Un badge nel reparto Covid

Ora dietro le mascherine e le visiere ci sono un viso, una storia, un sorriso. Così gli infermieri dell’Ospedale San Martino di Genova si avvicinano ai pazienti

Genova: un grande badge appeso al collo e un sorriso, ma rigorosamente sotto la mascherina. Così gli infermieri dell’Ospedale San Martino di Genova si sono presentati ai pazienti del reparto Covid. La mascherina e il casco indossati dal personale non ne permettevano il riconoscimento. La comunicazione non verbale con il malato è difficile senza poter guardare il viso dell’altra persona.

L’intuizione è stata di Matteo Bassetti, primario del reparto malattie infettive dell’Ospedale: «Non ci riconoscono perché siamo troppo bardati».

Infermieri col badge all'Ospedale san Martino di GenovaIl fotografo Settimio Benedusi ha proposto di munire ogni professionista con un badge che lo rappresenti in un momento di svago, decontestualizzato dal proprio ambiente di lavoro. Questo badge deve essere per l’infermiere come uno strumento del mestiere, da portare sempre con sé.

Una storica stamperia locale ha regalato all’Ospedale una nuova carta igienizzabile su cui sono state stampate le foto e i supporti in ferro altrettanto sanificabili. I badge infatti devono essere disinfettati ogni giorno.

Il personale dell’Ospedale ha abbracciato con entusiasmo l’iniziativa.
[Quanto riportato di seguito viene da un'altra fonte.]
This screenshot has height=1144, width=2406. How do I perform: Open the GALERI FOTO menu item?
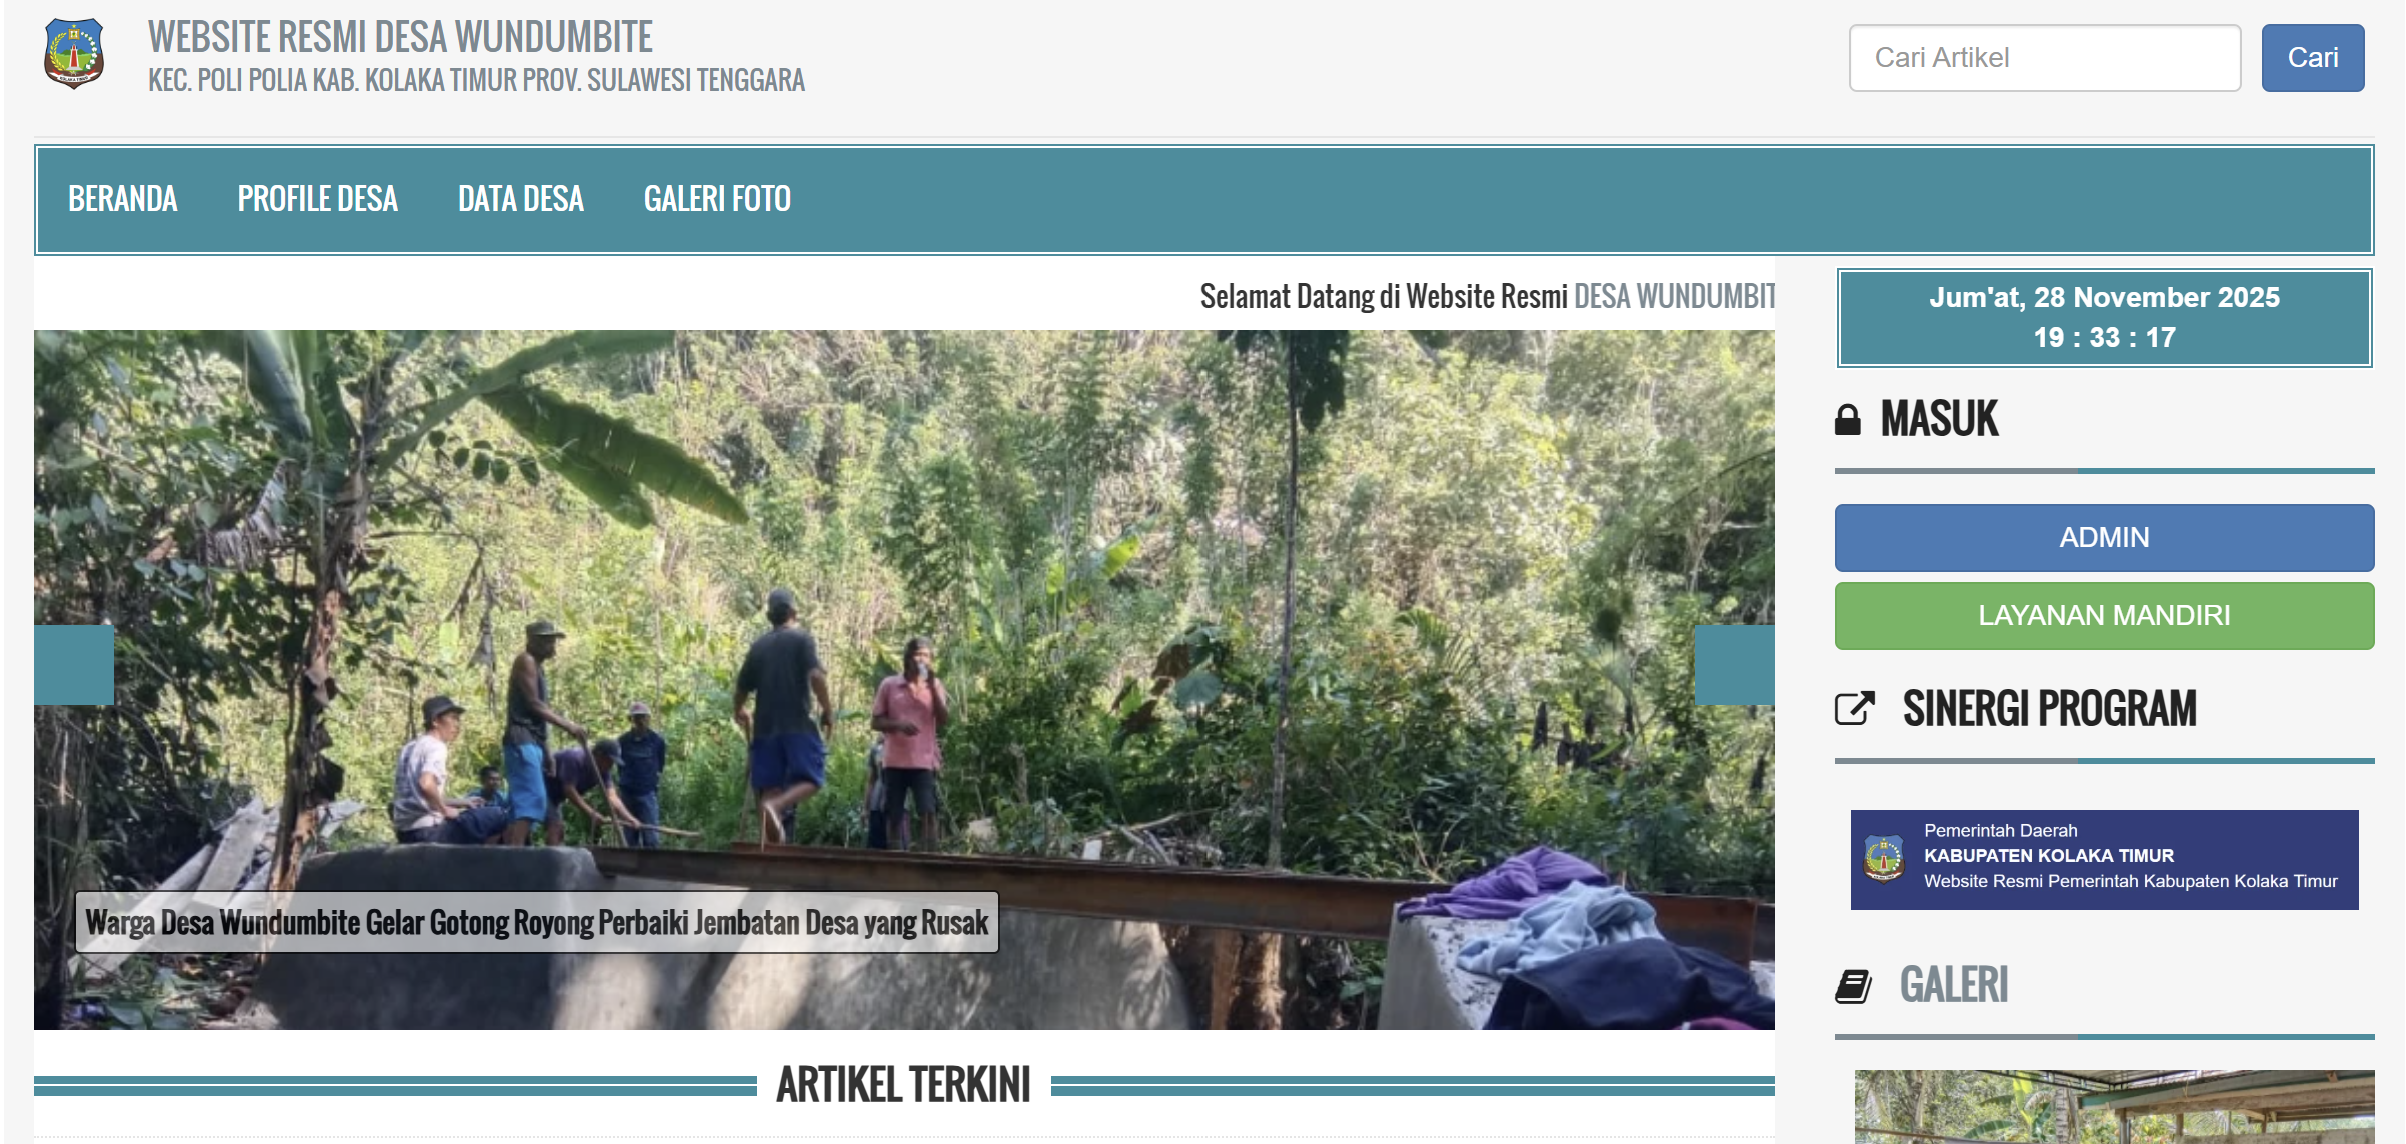pyautogui.click(x=717, y=199)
Ognuno ha scelto la foto che più lo rappresenta: c’è chi è raffigurato mentre fa sport, chi a un aperitivo con gli amici e chi semplicemente sorride guardando in camera. «I pazienti sono rimasti sorpresi e hanno apprezzato il nostro gesto, perché in questi mesi il rapporto umano è stato complicato da gestire: non si vede neanche se una persona sta sorridendo sotto la mascherina. Io cerco di entrare sempre nelle stesse stanze in modo da stabilire una relazione, ma è difficile», racconta Cristina Musso, infermiera del reparto Covid.

Infermieri col badge all'Ospedale san Martino di GenovaL’assistenza morale degli infermieri si è ridotta solo a qualche gesto umano come una carezza, due chiacchiere o il tentativo di avviare una videochiamata per mettere in contatto il malato con i propri parenti. «I cari del malato non possono venire a trovarlo quindi cerchiamo di sostituirli nel limite del possibile», conclude Musso.

L’iniziativa ha avuto un discreto successo sui social. «Non più angeli irriconoscibili. Ora dietro le mascherine e le visiere ci sono un viso, una storia, un sorriso. All’Ospedale genovese sono stati mesi durissimi e se la situazione sta progressivamente tornando alla normalità lo dobbiamo a tutti loro: non hanno solo salvato tante vite ma ci hanno ricordato che un gesto di umanità e speranza a volte può fare la differenza per chi sta lottando in corsia», commenta sulla sua pagina Facebook il presidente della regione Liguria Giovanni Toti.

Nella Regione le persone attualmente positive sono 1.882, 75 gli ospedalizzati, di cui 2 in terapia intensiva. Il totale dei tamponi effettuati sono130.870. I guariti non più positivi sono 6.482. Le persone decedute dall’inizio dell’emergenza sono 1.530.